**Exercise input:**
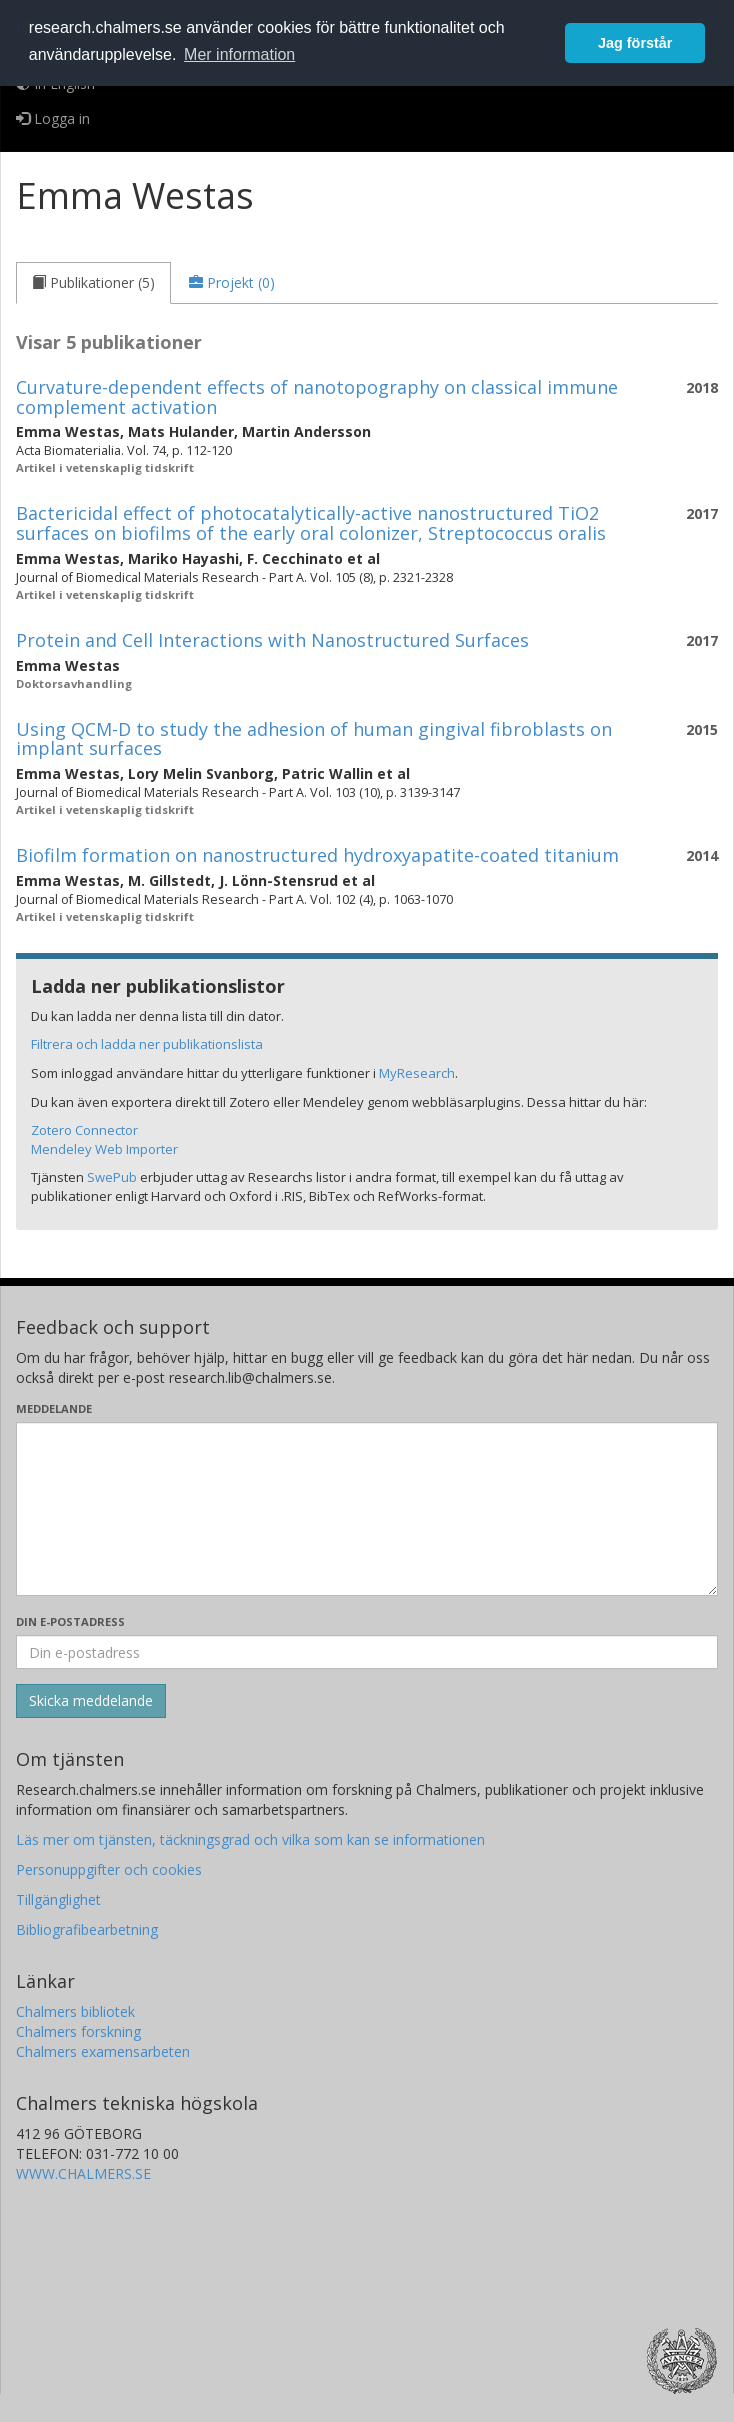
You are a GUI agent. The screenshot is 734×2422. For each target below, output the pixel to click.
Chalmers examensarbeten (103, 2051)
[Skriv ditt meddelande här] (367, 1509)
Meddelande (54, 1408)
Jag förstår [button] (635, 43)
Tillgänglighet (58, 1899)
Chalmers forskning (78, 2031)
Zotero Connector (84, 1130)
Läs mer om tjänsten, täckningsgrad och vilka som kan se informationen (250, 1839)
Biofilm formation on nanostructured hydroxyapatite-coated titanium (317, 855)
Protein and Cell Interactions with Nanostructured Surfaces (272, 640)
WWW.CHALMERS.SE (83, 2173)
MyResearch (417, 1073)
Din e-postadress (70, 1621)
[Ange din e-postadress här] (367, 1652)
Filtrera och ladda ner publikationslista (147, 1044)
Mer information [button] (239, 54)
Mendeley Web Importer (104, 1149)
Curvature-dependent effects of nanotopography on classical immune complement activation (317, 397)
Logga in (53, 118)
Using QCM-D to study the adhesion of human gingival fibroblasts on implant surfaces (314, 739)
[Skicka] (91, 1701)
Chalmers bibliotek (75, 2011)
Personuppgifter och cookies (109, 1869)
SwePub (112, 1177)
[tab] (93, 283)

---

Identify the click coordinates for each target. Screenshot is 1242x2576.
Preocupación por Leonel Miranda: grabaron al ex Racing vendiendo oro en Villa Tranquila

**Problem to solve:** Every line of the material that holds "postadress" should be copied out as the answer.

**Output for this exercise:**
Din e-postadress (70, 1621)
[Ange din e-postadress här] (367, 1652)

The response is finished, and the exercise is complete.